Most of the Linchester residents are invited to Tamsin's 27th birthday party, but the rather uneasy evening is cut short when Patrick is stung while trying to dislodge a wasps' nest. Patrick is put to bed with a sedative by the local GP, Max Greenleaf. The following day he is discovered dead, which Greenleaf finds puzzling until it emerges that Patrick died of heart failure and that he had had rheumatic fever when he was young. Then gossip among the neighbours is fanned by Nancy, the dissatisfied wife of twice-divorced Oliver Gage, and Dr Greenleaf is forced to reconsider. Patrick had not been his regular patient and so he had stood apart from the coroner's investigation.
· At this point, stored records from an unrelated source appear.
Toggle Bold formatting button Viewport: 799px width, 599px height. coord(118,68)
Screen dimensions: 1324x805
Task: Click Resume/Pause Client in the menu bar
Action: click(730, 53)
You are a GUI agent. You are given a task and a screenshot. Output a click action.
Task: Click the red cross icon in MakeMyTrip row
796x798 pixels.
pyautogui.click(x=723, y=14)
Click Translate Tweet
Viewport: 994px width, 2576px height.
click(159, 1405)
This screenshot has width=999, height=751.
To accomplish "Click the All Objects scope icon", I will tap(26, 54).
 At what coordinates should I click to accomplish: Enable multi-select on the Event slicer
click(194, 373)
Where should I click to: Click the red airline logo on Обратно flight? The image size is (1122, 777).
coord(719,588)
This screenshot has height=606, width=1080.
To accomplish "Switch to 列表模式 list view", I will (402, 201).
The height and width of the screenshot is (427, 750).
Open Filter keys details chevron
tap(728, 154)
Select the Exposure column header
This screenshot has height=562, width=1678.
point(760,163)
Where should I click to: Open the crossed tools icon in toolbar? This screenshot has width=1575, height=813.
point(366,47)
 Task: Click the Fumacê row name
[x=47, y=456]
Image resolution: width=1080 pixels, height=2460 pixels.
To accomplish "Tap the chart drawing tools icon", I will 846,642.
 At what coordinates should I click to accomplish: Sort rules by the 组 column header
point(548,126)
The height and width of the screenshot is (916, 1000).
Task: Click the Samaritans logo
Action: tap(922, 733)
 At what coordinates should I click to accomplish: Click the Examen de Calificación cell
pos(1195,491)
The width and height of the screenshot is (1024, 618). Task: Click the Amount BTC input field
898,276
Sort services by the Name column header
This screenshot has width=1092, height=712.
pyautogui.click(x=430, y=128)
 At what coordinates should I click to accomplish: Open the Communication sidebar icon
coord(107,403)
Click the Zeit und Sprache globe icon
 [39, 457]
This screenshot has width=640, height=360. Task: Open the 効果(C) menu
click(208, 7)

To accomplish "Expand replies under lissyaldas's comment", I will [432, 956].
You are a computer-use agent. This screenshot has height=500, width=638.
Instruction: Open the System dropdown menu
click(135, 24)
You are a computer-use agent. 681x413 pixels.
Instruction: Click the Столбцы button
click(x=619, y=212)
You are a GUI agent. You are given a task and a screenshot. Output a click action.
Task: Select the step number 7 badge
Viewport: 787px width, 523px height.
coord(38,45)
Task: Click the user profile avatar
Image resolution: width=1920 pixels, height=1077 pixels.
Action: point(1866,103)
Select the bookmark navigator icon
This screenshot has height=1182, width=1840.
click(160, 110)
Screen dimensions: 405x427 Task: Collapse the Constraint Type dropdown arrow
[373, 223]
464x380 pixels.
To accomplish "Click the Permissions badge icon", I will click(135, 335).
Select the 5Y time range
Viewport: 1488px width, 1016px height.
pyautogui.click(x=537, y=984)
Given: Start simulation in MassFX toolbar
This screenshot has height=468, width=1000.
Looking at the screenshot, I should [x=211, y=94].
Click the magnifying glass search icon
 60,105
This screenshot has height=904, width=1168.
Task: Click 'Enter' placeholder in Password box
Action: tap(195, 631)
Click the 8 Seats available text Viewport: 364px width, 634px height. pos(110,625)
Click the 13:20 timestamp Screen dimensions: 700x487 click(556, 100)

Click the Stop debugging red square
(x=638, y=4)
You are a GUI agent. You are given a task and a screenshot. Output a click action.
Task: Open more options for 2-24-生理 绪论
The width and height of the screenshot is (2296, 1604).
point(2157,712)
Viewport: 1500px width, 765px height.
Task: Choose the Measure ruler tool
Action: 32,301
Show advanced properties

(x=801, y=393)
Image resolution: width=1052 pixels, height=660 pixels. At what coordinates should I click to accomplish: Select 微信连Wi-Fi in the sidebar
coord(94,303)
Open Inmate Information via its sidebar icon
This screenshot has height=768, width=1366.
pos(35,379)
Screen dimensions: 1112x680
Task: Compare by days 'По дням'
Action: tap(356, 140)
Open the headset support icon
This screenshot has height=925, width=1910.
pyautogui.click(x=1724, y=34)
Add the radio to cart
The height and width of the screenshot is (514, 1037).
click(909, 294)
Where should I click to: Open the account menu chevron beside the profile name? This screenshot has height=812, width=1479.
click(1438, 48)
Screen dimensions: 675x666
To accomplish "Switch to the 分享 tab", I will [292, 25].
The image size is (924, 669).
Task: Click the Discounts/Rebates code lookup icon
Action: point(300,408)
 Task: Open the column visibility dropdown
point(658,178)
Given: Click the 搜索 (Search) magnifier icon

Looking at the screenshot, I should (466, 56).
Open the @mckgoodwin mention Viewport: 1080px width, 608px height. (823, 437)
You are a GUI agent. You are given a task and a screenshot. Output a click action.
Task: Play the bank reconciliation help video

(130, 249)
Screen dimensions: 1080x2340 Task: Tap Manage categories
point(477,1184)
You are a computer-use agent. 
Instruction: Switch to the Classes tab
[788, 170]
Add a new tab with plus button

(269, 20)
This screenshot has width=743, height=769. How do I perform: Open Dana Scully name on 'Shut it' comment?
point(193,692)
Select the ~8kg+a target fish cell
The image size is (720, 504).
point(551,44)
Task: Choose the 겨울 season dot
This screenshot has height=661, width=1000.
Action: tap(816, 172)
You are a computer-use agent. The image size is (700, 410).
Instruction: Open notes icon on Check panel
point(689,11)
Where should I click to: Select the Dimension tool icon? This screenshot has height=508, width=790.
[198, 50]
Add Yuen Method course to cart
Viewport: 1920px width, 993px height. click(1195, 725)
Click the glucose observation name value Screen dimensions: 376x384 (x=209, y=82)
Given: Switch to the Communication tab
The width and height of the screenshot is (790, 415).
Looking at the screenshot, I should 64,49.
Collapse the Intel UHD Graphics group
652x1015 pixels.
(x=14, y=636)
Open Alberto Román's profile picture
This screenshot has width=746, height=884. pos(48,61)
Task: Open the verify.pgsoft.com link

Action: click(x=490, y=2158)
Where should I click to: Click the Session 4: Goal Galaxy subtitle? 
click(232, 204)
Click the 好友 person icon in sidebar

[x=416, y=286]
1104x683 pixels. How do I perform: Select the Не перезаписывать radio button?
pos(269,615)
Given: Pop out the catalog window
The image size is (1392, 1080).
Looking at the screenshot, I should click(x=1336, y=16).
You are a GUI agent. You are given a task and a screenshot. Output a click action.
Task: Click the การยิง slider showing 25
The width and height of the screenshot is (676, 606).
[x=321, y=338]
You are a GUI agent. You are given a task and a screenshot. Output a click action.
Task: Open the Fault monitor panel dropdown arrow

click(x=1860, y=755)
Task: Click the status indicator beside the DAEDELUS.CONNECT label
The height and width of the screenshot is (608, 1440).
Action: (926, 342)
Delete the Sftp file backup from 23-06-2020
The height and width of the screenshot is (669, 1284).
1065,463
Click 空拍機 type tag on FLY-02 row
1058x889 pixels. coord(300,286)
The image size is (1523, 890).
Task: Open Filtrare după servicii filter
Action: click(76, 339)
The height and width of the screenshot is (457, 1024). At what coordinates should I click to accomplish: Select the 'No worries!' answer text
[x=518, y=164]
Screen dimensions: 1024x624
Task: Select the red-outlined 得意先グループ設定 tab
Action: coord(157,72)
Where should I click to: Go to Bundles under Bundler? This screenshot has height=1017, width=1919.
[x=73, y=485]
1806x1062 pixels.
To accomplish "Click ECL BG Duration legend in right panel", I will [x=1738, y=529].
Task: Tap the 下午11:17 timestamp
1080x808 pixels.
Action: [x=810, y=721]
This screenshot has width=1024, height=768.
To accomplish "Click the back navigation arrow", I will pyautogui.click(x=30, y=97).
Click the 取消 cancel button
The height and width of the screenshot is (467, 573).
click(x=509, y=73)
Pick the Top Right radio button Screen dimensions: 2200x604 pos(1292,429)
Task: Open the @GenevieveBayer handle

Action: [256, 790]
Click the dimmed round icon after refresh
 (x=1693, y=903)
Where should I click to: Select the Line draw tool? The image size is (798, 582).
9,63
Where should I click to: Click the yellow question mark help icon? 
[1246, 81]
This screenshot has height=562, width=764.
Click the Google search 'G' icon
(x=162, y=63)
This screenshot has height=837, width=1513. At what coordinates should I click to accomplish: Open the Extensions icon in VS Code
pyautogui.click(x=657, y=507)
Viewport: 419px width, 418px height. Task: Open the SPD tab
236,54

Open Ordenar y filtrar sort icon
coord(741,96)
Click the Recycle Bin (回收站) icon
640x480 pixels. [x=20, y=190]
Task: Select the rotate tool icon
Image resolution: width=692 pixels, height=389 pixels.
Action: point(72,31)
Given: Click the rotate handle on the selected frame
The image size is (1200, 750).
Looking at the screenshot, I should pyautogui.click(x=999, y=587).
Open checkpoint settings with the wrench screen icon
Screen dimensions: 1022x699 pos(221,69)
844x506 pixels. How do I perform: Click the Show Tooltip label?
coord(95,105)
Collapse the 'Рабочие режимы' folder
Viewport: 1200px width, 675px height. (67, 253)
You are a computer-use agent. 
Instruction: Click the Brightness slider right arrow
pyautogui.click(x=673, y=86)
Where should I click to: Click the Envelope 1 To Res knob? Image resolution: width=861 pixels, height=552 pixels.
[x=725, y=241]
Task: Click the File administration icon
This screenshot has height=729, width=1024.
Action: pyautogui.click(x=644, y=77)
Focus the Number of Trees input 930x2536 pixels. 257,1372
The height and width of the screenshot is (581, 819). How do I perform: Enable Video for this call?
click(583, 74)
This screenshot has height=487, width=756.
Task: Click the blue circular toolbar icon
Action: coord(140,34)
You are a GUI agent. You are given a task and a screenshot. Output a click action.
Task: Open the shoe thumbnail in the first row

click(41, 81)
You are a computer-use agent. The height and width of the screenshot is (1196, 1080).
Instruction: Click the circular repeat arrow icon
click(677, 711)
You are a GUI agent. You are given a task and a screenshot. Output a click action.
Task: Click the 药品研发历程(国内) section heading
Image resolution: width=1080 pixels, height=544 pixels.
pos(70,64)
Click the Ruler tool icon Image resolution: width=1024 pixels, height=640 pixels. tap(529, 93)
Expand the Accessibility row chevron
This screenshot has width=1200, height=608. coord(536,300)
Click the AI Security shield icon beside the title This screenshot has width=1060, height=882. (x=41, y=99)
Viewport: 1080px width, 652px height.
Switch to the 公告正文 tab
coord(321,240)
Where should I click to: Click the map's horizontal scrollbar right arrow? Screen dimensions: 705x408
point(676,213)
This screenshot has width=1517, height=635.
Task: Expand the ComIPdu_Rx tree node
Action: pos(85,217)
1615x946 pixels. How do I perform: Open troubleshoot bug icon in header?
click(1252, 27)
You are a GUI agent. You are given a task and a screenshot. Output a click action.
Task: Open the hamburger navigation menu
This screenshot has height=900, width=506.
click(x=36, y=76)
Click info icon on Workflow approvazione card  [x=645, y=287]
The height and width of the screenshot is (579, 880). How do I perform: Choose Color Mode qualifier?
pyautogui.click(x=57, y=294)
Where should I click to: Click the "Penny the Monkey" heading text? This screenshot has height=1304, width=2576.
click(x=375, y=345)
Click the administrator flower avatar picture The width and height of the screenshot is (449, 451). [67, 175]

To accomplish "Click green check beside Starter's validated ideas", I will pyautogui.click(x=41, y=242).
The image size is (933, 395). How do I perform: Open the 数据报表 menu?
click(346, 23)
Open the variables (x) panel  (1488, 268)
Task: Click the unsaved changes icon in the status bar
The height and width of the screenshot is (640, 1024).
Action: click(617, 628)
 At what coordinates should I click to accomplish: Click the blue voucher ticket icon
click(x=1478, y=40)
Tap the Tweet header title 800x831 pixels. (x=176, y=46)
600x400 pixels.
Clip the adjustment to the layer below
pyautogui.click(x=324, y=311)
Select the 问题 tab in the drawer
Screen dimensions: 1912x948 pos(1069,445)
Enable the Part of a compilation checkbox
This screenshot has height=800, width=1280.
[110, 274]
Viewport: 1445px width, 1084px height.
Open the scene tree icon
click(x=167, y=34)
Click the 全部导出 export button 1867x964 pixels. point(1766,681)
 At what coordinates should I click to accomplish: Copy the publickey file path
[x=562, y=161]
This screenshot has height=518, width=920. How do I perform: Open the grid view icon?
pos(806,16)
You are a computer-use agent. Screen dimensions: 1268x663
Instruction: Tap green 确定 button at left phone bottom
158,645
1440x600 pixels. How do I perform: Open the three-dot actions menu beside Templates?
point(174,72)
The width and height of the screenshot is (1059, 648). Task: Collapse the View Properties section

At first suspicion seems to fall on Tamsin, who had gone away following Patrick's death and now returns, brown, rested and cheerful, to put The Hallows up for sale. It is difficult to think how Patrick could have been murdered, however, until Greenleaf remembers that, although Patrick had had four wasp stings when put to bed, there had been an additional swelling on his corpse: a bee sting to which, it turns out, Patrick is allergic. As a result, he had died of anaphylactic shock. Greenleaf, who has been discussing the case with his friend Crispin Marvell, now confronts the bee-keeping Marvell with his solution, a crime to which Marvell confesses. In need of money, he had brought in the bee that killed Patrick overnight and had counted on marrying Tamsin for her income. Faced with prosecution, he asks to take a bath first and slits his veins while there.